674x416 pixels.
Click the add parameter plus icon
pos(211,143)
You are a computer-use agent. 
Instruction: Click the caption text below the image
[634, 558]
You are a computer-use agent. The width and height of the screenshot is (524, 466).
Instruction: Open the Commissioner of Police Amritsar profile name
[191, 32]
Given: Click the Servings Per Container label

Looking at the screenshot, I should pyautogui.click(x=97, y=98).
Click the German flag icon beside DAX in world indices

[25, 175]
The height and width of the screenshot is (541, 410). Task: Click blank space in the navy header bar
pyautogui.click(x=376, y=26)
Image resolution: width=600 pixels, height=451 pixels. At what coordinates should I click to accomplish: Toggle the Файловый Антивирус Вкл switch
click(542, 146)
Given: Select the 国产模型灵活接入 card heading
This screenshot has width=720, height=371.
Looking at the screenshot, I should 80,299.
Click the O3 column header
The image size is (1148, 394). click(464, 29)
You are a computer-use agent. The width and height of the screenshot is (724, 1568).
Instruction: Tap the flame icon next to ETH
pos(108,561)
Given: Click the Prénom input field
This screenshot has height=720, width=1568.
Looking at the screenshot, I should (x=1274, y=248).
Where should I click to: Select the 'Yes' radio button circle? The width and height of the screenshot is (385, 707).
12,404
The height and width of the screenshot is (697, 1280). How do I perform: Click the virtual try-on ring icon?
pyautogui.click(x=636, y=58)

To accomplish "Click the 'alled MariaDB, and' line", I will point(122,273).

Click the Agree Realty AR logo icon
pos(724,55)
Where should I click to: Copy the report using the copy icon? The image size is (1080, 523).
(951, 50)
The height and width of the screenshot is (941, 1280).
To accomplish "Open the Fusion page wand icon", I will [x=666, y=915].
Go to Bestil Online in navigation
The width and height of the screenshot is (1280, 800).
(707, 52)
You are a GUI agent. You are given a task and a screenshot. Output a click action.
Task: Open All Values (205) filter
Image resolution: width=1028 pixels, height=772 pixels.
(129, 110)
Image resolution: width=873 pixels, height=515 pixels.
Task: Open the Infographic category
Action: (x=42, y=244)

=-=-=

## TO DO
Would you return the entries exactly as they stand?

## ANSWER SECTION
674x416 pixels.
Click the add parameter plus icon
pos(211,143)
You are a computer-use agent. 
Instruction: Click the caption text below the image
[634, 558]
You are a computer-use agent. The width and height of the screenshot is (524, 466).
Instruction: Open the Commissioner of Police Amritsar profile name
[191, 32]
Given: Click the Servings Per Container label

Looking at the screenshot, I should pyautogui.click(x=97, y=98).
Click the German flag icon beside DAX in world indices

[25, 175]
The height and width of the screenshot is (541, 410). Task: Click blank space in the navy header bar
pyautogui.click(x=376, y=26)
Image resolution: width=600 pixels, height=451 pixels. At what coordinates should I click to accomplish: Toggle the Файловый Антивирус Вкл switch
click(542, 146)
Given: Select the 国产模型灵活接入 card heading
This screenshot has width=720, height=371.
Looking at the screenshot, I should 80,299.
Click the O3 column header
The image size is (1148, 394). click(464, 29)
You are a computer-use agent. The width and height of the screenshot is (724, 1568).
Instruction: Tap the flame icon next to ETH
pos(108,561)
Given: Click the Prénom input field
This screenshot has height=720, width=1568.
Looking at the screenshot, I should (x=1274, y=248).
Where should I click to: Select the 'Yes' radio button circle? The width and height of the screenshot is (385, 707).
12,404
The height and width of the screenshot is (697, 1280). How do I perform: Click the virtual try-on ring icon?
pyautogui.click(x=636, y=58)

To accomplish "Click the 'alled MariaDB, and' line", I will point(122,273).

Click the Agree Realty AR logo icon
pos(724,55)
Where should I click to: Copy the report using the copy icon? The image size is (1080, 523).
(951, 50)
The height and width of the screenshot is (941, 1280).
To accomplish "Open the Fusion page wand icon", I will [x=666, y=915].
Go to Bestil Online in navigation
The width and height of the screenshot is (1280, 800).
(707, 52)
You are a GUI agent. You are given a task and a screenshot. Output a click action.
Task: Open All Values (205) filter
Image resolution: width=1028 pixels, height=772 pixels.
(129, 110)
Image resolution: width=873 pixels, height=515 pixels.
Task: Open the Infographic category
Action: (x=42, y=244)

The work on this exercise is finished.